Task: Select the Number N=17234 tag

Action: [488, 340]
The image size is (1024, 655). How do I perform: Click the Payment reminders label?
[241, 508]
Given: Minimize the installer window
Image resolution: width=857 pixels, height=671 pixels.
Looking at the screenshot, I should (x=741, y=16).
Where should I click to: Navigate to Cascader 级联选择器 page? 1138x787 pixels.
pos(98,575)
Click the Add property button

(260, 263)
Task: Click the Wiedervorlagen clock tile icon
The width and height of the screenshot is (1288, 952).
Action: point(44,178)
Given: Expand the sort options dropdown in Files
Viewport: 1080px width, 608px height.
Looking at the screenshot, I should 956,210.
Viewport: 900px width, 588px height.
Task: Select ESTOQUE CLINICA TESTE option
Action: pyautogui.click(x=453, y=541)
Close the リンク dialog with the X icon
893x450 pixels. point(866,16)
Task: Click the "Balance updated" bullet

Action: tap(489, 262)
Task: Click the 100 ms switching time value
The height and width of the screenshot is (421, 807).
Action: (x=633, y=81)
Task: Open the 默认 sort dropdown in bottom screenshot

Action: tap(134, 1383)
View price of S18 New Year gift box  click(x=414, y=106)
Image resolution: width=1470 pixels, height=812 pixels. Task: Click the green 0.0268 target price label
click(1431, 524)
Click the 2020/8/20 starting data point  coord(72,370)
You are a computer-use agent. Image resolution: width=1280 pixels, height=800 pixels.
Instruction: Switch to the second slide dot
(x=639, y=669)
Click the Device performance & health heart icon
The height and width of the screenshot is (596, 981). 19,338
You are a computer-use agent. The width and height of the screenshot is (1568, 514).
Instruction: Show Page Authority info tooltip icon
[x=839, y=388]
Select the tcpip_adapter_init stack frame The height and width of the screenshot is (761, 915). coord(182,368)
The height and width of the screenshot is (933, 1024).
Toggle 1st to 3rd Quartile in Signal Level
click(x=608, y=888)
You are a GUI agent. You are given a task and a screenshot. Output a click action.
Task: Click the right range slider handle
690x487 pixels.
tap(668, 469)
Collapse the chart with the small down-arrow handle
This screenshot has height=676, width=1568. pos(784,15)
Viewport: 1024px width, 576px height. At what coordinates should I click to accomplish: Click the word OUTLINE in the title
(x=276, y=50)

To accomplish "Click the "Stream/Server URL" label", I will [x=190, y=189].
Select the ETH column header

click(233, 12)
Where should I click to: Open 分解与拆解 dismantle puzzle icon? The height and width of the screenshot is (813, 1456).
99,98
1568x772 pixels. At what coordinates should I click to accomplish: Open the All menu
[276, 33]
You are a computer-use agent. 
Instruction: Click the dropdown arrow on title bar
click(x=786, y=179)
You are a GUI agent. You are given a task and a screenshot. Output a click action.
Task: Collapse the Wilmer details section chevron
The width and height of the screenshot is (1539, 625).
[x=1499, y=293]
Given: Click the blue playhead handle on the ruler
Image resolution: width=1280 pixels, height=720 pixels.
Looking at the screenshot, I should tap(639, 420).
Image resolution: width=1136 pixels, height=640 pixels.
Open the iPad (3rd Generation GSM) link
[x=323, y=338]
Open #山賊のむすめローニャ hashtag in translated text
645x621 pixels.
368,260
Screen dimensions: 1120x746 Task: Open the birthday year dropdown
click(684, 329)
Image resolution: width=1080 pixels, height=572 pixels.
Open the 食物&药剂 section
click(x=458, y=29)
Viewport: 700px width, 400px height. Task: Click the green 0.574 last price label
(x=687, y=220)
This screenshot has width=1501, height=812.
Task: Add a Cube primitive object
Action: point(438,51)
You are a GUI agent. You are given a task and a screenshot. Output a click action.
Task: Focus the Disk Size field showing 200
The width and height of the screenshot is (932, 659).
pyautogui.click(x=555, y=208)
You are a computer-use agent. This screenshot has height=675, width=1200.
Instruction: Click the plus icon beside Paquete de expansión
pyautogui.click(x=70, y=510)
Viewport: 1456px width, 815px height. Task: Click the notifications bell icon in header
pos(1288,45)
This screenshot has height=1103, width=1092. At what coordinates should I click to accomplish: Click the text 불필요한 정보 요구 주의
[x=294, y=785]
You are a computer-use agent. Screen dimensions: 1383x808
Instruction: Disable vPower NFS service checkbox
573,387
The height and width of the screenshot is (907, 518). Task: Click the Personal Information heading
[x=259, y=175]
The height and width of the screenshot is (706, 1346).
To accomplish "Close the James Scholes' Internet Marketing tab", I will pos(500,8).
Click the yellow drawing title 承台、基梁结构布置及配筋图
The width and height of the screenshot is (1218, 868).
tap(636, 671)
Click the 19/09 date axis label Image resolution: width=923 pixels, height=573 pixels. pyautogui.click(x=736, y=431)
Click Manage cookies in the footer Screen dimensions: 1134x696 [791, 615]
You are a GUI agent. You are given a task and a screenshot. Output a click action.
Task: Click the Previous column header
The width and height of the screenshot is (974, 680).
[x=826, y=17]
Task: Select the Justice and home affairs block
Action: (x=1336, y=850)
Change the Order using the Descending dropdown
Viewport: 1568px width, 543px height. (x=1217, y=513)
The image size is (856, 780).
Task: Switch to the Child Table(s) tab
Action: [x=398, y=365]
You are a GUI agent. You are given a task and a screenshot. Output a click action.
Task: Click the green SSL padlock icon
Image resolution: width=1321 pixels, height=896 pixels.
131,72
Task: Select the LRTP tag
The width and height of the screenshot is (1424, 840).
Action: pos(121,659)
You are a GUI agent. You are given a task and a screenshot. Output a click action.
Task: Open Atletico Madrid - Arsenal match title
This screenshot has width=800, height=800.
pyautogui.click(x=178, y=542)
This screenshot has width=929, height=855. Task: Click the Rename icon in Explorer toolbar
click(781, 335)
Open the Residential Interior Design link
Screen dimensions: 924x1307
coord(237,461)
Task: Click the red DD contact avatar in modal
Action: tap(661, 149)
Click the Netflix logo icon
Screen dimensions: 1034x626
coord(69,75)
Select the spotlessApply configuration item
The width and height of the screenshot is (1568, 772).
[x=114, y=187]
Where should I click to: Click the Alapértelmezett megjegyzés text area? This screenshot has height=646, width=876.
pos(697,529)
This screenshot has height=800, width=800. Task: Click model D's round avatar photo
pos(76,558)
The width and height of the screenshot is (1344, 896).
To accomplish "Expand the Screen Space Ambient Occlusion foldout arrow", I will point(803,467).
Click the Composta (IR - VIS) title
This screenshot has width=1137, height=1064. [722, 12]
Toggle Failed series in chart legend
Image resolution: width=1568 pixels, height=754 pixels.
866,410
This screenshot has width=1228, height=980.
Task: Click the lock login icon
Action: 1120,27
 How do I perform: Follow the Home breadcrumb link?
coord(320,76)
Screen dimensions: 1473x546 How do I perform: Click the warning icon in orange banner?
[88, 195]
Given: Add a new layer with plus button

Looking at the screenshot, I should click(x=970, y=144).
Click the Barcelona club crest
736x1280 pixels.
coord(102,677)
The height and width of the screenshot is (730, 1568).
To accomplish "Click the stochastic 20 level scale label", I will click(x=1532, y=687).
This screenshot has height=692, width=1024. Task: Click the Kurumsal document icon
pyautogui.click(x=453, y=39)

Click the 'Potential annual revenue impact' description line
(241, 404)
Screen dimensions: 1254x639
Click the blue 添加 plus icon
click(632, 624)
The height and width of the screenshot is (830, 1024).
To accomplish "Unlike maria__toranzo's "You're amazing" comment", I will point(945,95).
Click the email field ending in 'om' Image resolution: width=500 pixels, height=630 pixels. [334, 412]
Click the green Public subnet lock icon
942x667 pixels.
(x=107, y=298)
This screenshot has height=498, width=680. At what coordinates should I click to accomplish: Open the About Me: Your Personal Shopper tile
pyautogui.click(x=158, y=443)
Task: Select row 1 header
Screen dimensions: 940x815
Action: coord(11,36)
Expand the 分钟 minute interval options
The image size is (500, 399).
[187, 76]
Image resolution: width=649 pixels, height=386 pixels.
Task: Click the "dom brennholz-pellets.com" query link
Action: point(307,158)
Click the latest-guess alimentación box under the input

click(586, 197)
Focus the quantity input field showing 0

Exercise: Take the entries above and return only the lines from the one with "Task: Open the 默认" to the one with "The height and width of the screenshot is (933, 1024).", both included, unchanged.

Result:
Task: Open the 默认 sort dropdown in bottom screenshot

Action: tap(134, 1383)
View price of S18 New Year gift box  click(x=414, y=106)
Image resolution: width=1470 pixels, height=812 pixels. Task: Click the green 0.0268 target price label
click(1431, 524)
Click the 2020/8/20 starting data point  coord(72,370)
You are a computer-use agent. Image resolution: width=1280 pixels, height=800 pixels.
Instruction: Switch to the second slide dot
(x=639, y=669)
Click the Device performance & health heart icon
The height and width of the screenshot is (596, 981). 19,338
You are a computer-use agent. The width and height of the screenshot is (1568, 514).
Instruction: Show Page Authority info tooltip icon
[x=839, y=388]
Select the tcpip_adapter_init stack frame The height and width of the screenshot is (761, 915). coord(182,368)
The height and width of the screenshot is (933, 1024).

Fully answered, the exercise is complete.